For Fall, Boss’s chief brand officer, Ingo Wilts, took his menswear branch yet further afield from the pylons that have long held Hugo Boss’s engines, those things in the realm of the tailored and the corporate. Wilts didn’t totally leave the finery behind, but he did, smartly and with a quirky-cool measure, bring in a distinct athletic element. “We named it ‘sports tailoring,’ ” he said, straightforwardly. “There are, especially, baseball influences. . . . It’s such a New York thing, baseball. This is combined with our heritage, and then a layer of protective surfaces, like rainwear, is also present.”
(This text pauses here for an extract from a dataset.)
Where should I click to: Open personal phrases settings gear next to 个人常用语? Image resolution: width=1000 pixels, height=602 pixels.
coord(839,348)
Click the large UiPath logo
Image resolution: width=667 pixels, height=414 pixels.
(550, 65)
The results were strong: XL outerwear, padded and filled with down, felt younger and freer than what we typically see from Boss while remaining expertly made and strict in execution. Baseball jersey shirting, with piping down the plackets, also registered as neatly new and laid-back. There were even knits with intarsia inlays of baseball players, flanked by ponchos, always well-done blazers, and great tailored trousers with drawstring waists and ribbed cuffs.
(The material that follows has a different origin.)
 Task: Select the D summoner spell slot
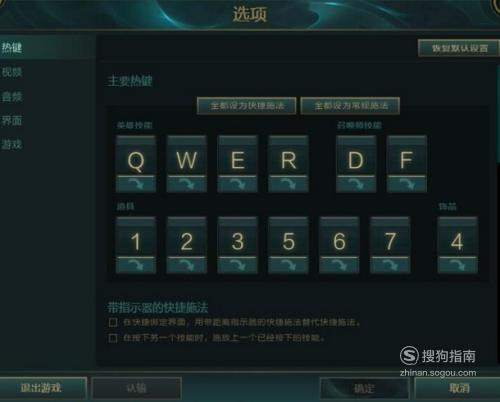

To that last point: The actor Armie Hammer and his wife, Elizabeth Chambers, were watching from the front row, both looking sharp in Boss. “I try to only wear things that I feel comfortable in,” said Hammer, backstage after the show. “I love the concept of high fashion, but at the same time, if you feel out of your own skin or out of your element, then you won’t really wear it well anyway.” With that, he turned to the runway: “I love the waistbands,” before adding, with a wink-wink kind of ardor (and you’ll know this if you follow him on Instagram): “I’m a bit of a tracksuit man myself.” That hit the message home: This was an often covetable and comfortable Boss collection, and it was satisfying to see Wilts and the brand move in this more unrestrained manner.